**Source text:**
^^^^^^^^^^^^^^^^
= Vahé Katcha =

French Armenian writer and screenwriter

Vahé-Karnik Khatchadourian better known as Vahé Katcha (in Armenian Վահէ Քաչա) (born in Damascus, Syria 1 April 1928 - died in Paris on 14 January 2003) was a French Armenian author, screenwriter and journalist. Katcha wrote 25 novels and two theatre pieces in addition to a great number of adaptations and screenwriting for a great number of French films. His novel L'Hameçon was adapted for the American film The Hook.

==Career==
Born in Syria, Katcha spent his childhood in Lebanon, immigrating to France in 1945 when he was just 17 and where he pursued studies at IDEC in film screenwriting and won the Pelman prize in 1962 for 2 film reportages, Pas de pitié pour les aveugles et Les cancéreux.

He published his first book at age 20 titled Les mégots du dimanche on Gallimard followed up by Œil pour œil. The latter was adapted to film directed by André Cayatte. Katcha wrote 25 novels including Un homme est tombé dans la rue in addition to two theatre pieces. He was involved in screenwriting for 15 films. His books adapted to the screen include Galia that launched Mireille Darc, À Cœur joie (English title Two Weeks in September) starring Brigitte Bardot, Le Maître-nageur starring Jean-Louis Trintignant and Jean-Claude Brialy and La Grande Sauterelle starring Mireille Darc.

He worked with 1963 MGM film The Hook starring Kirk Douglas, adapted from his book L'Hameçon. He also cooperated with French film director of Armenian origin Henri Verneuil co-screenwriting for Le Casse (English title The Burglars) starring Jean-Paul Belmondo and Omar Sharif and in Mayrig starring Claudia Cardinale and Omar Sharif. One of his best known books is Un poignard dans ce jardin published in 1981 about the life of an Armenian family in Constantinople during the Ottoman Empire and the Armenian massacres. Other notable works include Un bateau de singes in 1966, La mort d'un juif in 1972, Un bruit qui court in 1979 and Le Chypriote (a collaboration with Arlen Papazian in 1982) all published by Les Presses de la Cité.

His theatre pieces are Le Repas des fauves in 1960 and La Farce in 1963 (with mise en scène by Jean-Jacques Aslanian).

His works have been translated into many languages including English, Spanish, German and Armenian in separate covers or through literary journals like «Գրական թերթ» and «Գարուն».
^^^^^^^^^^^^^^^^
**Problem to work on:** Extend the Vahé Katcha biography, starting after its final sentence about translations of his works.

**Information shown:**
^^^^^^^^^^^^^^^^
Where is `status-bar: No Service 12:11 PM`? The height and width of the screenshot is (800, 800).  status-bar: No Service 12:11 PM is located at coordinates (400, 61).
^^^^^^^^^^^^^^^^
**Answer to the problem:**
==Novels==
- 1953: Les mégots du dimanche
- 1955: Oeil pour oeil (awarded with Prix Rivarol in 1956)
- 1957: L'hameçon
  - 1958: The Hook (translated by Alexandra Torok) (adaptation of L'hameçon)
- 1959: Ne te retourne pas Kipian
- 1962: L'Homme qui troubla la fête
- 1963: La Canne
- 1964: Se réveiller démon
- 1966: Un bateau de singes
- 1967: A coeur joie
- 1967: Galia
  - 1968: Quitte ou double, Galia
- 1968: Dix filles qui se lèvent à midi
- 1972: La mort d'un juif
- 1973: Laisser mourir les autres
- 1975: Un homme est tombe dans la rue
- 1977: La revanche des seigneurs
- 1979: Le Maitre-nageur
- 1979: Un bruit qui court
- 1980: Que faites-vous ce soir, Monsieur Kilian?
- 1981: Un poignard dans ce jardin
- 1982: Le Chypriote (with Arlen Papazian)
- 1983: Un poignard dans ce jardin
- 1985: Le provocateur

==Filmography / Screenwriting==
- 1957: An Eye for an Eye (from his same-titled novel Œil pour œil)
- 1963: The Hook (from his novel L'Hameçon)
- 1964: Le repas des fauves (from his same-titled novel Le repas des fauves)
- 1966: Two Hours to Kill
- 1966: Galia (original scenario and dialogue)
- 1967: La grande sauterelle (from his novel Quelqu'un mourra ce soir)
- 1967: À Cœur joie (English title Two Weeks in September)
- 1970: Moto Shel Yehudi
- 1971: Le Casse (English title The Burglars)
- 1972: Les galets d'Étretat
- 1973: Les voraces (novel, screenplay, adaptation)
- 1979: Je vous ferai aimer la vie (writer)
- 1979: Le maître-nageur (novel)
- 1986: Mehmani-e khosoosi (story)
- 1987: The Last Image (story)

- Television
- 1972: La canne (TV film) (from his novel)
- 1990/1991: Le Gorille (TV series) (3 episodes, adaptation and dialogue)

- Reportages
- Pas de pitié pour les aveugles
- Les cancéreux

==Theatre==
- 1960: Le Repas des fauves
- 1963: La Farce (with mise en scène by Jean-Jacques Aslanian)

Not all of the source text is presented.